§ **Records provided**:
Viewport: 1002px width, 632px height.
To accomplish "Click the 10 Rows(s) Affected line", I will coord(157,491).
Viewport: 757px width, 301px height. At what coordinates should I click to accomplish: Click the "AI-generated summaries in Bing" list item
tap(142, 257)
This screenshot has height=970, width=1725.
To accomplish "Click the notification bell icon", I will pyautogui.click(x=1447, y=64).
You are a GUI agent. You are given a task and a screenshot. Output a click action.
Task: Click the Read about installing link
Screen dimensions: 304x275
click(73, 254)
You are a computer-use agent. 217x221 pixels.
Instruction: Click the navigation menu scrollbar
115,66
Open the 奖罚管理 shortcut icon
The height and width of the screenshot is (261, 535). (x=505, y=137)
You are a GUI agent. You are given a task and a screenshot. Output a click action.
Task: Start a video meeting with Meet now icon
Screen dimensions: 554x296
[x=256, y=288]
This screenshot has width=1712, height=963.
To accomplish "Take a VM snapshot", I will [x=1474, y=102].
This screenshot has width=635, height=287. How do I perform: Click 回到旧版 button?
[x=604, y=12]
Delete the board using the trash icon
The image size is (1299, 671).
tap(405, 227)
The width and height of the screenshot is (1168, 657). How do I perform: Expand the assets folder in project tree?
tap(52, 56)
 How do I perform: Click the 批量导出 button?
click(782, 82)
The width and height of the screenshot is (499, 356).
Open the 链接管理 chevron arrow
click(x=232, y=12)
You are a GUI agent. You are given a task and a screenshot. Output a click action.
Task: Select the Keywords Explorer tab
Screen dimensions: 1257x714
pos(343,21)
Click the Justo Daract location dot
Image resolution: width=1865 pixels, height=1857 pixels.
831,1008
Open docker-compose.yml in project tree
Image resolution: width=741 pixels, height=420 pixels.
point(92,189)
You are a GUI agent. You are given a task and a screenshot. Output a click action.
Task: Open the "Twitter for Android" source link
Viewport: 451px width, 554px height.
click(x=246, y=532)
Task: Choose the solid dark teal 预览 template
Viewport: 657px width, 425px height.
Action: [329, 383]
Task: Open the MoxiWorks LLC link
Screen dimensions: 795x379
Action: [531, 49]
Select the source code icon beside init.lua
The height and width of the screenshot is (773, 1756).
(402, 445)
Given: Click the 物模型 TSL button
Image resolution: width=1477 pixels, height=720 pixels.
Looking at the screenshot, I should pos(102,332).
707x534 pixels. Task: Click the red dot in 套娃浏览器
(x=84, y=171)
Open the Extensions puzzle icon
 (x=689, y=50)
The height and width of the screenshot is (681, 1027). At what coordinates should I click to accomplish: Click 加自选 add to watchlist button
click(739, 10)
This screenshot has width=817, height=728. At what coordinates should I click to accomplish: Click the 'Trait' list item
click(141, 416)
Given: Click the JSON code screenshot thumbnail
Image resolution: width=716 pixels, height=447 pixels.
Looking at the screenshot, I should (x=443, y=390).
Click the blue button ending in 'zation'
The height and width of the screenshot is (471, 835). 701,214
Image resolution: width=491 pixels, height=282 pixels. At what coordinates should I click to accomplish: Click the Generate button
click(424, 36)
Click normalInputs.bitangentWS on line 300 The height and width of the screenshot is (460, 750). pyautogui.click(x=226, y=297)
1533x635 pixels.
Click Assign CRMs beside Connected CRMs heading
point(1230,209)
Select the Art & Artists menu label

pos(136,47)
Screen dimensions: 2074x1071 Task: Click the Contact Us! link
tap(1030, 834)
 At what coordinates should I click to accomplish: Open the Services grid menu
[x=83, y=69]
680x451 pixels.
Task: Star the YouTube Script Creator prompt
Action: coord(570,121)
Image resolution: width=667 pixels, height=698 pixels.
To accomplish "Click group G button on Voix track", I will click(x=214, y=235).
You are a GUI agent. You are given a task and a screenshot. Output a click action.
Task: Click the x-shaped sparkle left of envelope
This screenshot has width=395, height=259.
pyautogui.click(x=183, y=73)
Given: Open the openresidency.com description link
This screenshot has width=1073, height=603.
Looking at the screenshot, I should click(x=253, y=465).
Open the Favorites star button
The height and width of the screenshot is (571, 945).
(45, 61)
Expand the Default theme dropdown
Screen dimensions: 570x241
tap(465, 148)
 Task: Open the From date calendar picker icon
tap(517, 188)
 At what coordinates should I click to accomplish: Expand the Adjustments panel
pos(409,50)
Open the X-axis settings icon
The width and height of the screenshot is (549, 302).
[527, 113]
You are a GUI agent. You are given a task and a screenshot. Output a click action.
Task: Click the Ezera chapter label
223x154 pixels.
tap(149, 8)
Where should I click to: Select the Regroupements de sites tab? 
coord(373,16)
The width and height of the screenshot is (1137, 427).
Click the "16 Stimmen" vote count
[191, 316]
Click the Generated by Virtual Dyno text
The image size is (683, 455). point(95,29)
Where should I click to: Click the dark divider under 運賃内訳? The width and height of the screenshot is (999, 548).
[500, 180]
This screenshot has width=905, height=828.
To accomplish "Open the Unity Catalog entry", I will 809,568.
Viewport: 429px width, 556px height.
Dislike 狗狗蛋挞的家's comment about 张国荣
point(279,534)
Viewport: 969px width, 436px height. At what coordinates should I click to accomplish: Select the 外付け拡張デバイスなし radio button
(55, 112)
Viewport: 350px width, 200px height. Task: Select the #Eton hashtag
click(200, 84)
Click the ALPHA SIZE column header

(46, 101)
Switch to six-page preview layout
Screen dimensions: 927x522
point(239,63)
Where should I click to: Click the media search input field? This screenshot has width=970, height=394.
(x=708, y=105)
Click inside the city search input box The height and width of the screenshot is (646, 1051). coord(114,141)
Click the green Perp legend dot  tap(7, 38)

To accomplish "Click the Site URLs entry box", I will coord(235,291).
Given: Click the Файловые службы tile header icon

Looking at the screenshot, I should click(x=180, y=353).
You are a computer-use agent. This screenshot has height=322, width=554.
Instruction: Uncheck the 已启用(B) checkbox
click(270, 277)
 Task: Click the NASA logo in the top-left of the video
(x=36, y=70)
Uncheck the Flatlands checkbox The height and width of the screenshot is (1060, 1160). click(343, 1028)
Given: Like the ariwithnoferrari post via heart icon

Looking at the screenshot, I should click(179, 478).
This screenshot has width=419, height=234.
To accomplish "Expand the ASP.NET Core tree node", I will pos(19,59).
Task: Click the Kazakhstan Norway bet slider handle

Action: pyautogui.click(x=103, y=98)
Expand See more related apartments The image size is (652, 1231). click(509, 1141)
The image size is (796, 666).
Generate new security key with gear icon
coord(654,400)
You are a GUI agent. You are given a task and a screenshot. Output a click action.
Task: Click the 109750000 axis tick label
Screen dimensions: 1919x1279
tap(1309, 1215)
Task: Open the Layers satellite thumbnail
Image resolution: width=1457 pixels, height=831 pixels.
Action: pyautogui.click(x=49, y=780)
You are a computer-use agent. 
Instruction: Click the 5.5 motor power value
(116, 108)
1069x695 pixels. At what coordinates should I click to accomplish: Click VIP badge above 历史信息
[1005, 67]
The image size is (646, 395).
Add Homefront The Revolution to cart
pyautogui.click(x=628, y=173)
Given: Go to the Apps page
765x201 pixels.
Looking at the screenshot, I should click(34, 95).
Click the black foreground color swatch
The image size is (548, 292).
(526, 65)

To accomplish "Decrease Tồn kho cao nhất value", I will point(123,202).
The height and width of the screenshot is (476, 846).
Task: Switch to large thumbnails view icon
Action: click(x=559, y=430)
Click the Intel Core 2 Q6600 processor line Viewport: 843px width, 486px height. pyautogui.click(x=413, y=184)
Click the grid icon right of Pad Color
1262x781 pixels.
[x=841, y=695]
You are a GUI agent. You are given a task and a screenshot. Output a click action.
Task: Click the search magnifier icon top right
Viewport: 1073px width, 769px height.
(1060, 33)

§ **Objective**: Please print all of the data above again, line for line, with no changes.

§ **Solution**:
Viewport: 1002px width, 632px height.
To accomplish "Click the 10 Rows(s) Affected line", I will coord(157,491).
Viewport: 757px width, 301px height. At what coordinates should I click to accomplish: Click the "AI-generated summaries in Bing" list item
tap(142, 257)
This screenshot has height=970, width=1725.
To accomplish "Click the notification bell icon", I will pyautogui.click(x=1447, y=64).
You are a GUI agent. You are given a task and a screenshot. Output a click action.
Task: Click the Read about installing link
Screen dimensions: 304x275
click(73, 254)
You are a computer-use agent. 217x221 pixels.
Instruction: Click the navigation menu scrollbar
115,66
Open the 奖罚管理 shortcut icon
The height and width of the screenshot is (261, 535). (x=505, y=137)
You are a GUI agent. You are given a task and a screenshot. Output a click action.
Task: Start a video meeting with Meet now icon
Screen dimensions: 554x296
[x=256, y=288]
This screenshot has width=1712, height=963.
To accomplish "Take a VM snapshot", I will [x=1474, y=102].
This screenshot has width=635, height=287. How do I perform: Click 回到旧版 button?
[x=604, y=12]
Delete the board using the trash icon
The image size is (1299, 671).
tap(405, 227)
The width and height of the screenshot is (1168, 657). How do I perform: Expand the assets folder in project tree?
tap(52, 56)
 How do I perform: Click the 批量导出 button?
click(782, 82)
The width and height of the screenshot is (499, 356).
Open the 链接管理 chevron arrow
click(x=232, y=12)
You are a GUI agent. You are given a task and a screenshot. Output a click action.
Task: Select the Keywords Explorer tab
Screen dimensions: 1257x714
pos(343,21)
Click the Justo Daract location dot
Image resolution: width=1865 pixels, height=1857 pixels.
831,1008
Open docker-compose.yml in project tree
Image resolution: width=741 pixels, height=420 pixels.
point(92,189)
You are a GUI agent. You are given a task and a screenshot. Output a click action.
Task: Open the "Twitter for Android" source link
Viewport: 451px width, 554px height.
click(x=246, y=532)
Task: Choose the solid dark teal 预览 template
Viewport: 657px width, 425px height.
Action: [329, 383]
Task: Open the MoxiWorks LLC link
Screen dimensions: 795x379
Action: [531, 49]
Select the source code icon beside init.lua
The height and width of the screenshot is (773, 1756).
(402, 445)
Given: Click the 物模型 TSL button
Image resolution: width=1477 pixels, height=720 pixels.
Looking at the screenshot, I should pos(102,332).
707x534 pixels. Task: Click the red dot in 套娃浏览器
(x=84, y=171)
Open the Extensions puzzle icon
 (x=689, y=50)
The height and width of the screenshot is (681, 1027). At what coordinates should I click to accomplish: Click 加自选 add to watchlist button
click(739, 10)
This screenshot has width=817, height=728. At what coordinates should I click to accomplish: Click the 'Trait' list item
click(141, 416)
Given: Click the JSON code screenshot thumbnail
Image resolution: width=716 pixels, height=447 pixels.
Looking at the screenshot, I should (x=443, y=390).
Click the blue button ending in 'zation'
The height and width of the screenshot is (471, 835). 701,214
Image resolution: width=491 pixels, height=282 pixels. At what coordinates should I click to accomplish: Click the Generate button
click(424, 36)
Click normalInputs.bitangentWS on line 300 The height and width of the screenshot is (460, 750). pyautogui.click(x=226, y=297)
1533x635 pixels.
Click Assign CRMs beside Connected CRMs heading
point(1230,209)
Select the Art & Artists menu label

pos(136,47)
Screen dimensions: 2074x1071 Task: Click the Contact Us! link
tap(1030, 834)
 At what coordinates should I click to accomplish: Open the Services grid menu
[x=83, y=69]
680x451 pixels.
Task: Star the YouTube Script Creator prompt
Action: coord(570,121)
Image resolution: width=667 pixels, height=698 pixels.
To accomplish "Click group G button on Voix track", I will click(x=214, y=235).
You are a GUI agent. You are given a task and a screenshot. Output a click action.
Task: Click the x-shaped sparkle left of envelope
This screenshot has width=395, height=259.
pyautogui.click(x=183, y=73)
Given: Open the openresidency.com description link
This screenshot has width=1073, height=603.
Looking at the screenshot, I should click(x=253, y=465).
Open the Favorites star button
The height and width of the screenshot is (571, 945).
(45, 61)
Expand the Default theme dropdown
Screen dimensions: 570x241
tap(465, 148)
 Task: Open the From date calendar picker icon
tap(517, 188)
 At what coordinates should I click to accomplish: Expand the Adjustments panel
pos(409,50)
Open the X-axis settings icon
The width and height of the screenshot is (549, 302).
[527, 113]
You are a GUI agent. You are given a task and a screenshot. Output a click action.
Task: Click the Ezera chapter label
223x154 pixels.
tap(149, 8)
Where should I click to: Select the Regroupements de sites tab? 
coord(373,16)
The width and height of the screenshot is (1137, 427).
Click the "16 Stimmen" vote count
[191, 316]
Click the Generated by Virtual Dyno text
The image size is (683, 455). point(95,29)
Where should I click to: Click the dark divider under 運賃内訳? The width and height of the screenshot is (999, 548).
[500, 180]
This screenshot has width=905, height=828.
To accomplish "Open the Unity Catalog entry", I will 809,568.
Viewport: 429px width, 556px height.
Dislike 狗狗蛋挞的家's comment about 张国荣
point(279,534)
Viewport: 969px width, 436px height. At what coordinates should I click to accomplish: Select the 外付け拡張デバイスなし radio button
(55, 112)
Viewport: 350px width, 200px height. Task: Select the #Eton hashtag
click(200, 84)
Click the ALPHA SIZE column header

(46, 101)
Switch to six-page preview layout
Screen dimensions: 927x522
point(239,63)
Where should I click to: Click the media search input field? This screenshot has width=970, height=394.
(x=708, y=105)
Click inside the city search input box The height and width of the screenshot is (646, 1051). coord(114,141)
Click the green Perp legend dot  tap(7, 38)

To accomplish "Click the Site URLs entry box", I will coord(235,291).
Given: Click the Файловые службы tile header icon

Looking at the screenshot, I should click(x=180, y=353).
You are a computer-use agent. This screenshot has height=322, width=554.
Instruction: Uncheck the 已启用(B) checkbox
click(270, 277)
 Task: Click the NASA logo in the top-left of the video
(x=36, y=70)
Uncheck the Flatlands checkbox The height and width of the screenshot is (1060, 1160). click(343, 1028)
Given: Like the ariwithnoferrari post via heart icon

Looking at the screenshot, I should click(179, 478).
This screenshot has width=419, height=234.
To accomplish "Expand the ASP.NET Core tree node", I will pos(19,59).
Task: Click the Kazakhstan Norway bet slider handle

Action: pyautogui.click(x=103, y=98)
Expand See more related apartments The image size is (652, 1231). click(509, 1141)
The image size is (796, 666).
Generate new security key with gear icon
coord(654,400)
You are a GUI agent. You are given a task and a screenshot. Output a click action.
Task: Click the 109750000 axis tick label
Screen dimensions: 1919x1279
tap(1309, 1215)
Task: Open the Layers satellite thumbnail
Image resolution: width=1457 pixels, height=831 pixels.
Action: pyautogui.click(x=49, y=780)
You are a computer-use agent. 
Instruction: Click the 5.5 motor power value
(116, 108)
1069x695 pixels. At what coordinates should I click to accomplish: Click VIP badge above 历史信息
[1005, 67]
The image size is (646, 395).
Add Homefront The Revolution to cart
pyautogui.click(x=628, y=173)
Given: Go to the Apps page
765x201 pixels.
Looking at the screenshot, I should click(34, 95).
Click the black foreground color swatch
The image size is (548, 292).
(526, 65)

To accomplish "Decrease Tồn kho cao nhất value", I will point(123,202).
The height and width of the screenshot is (476, 846).
Task: Switch to large thumbnails view icon
Action: click(x=559, y=430)
Click the Intel Core 2 Q6600 processor line Viewport: 843px width, 486px height. pyautogui.click(x=413, y=184)
Click the grid icon right of Pad Color
1262x781 pixels.
[x=841, y=695]
You are a GUI agent. You are given a task and a screenshot. Output a click action.
Task: Click the search magnifier icon top right
Viewport: 1073px width, 769px height.
(1060, 33)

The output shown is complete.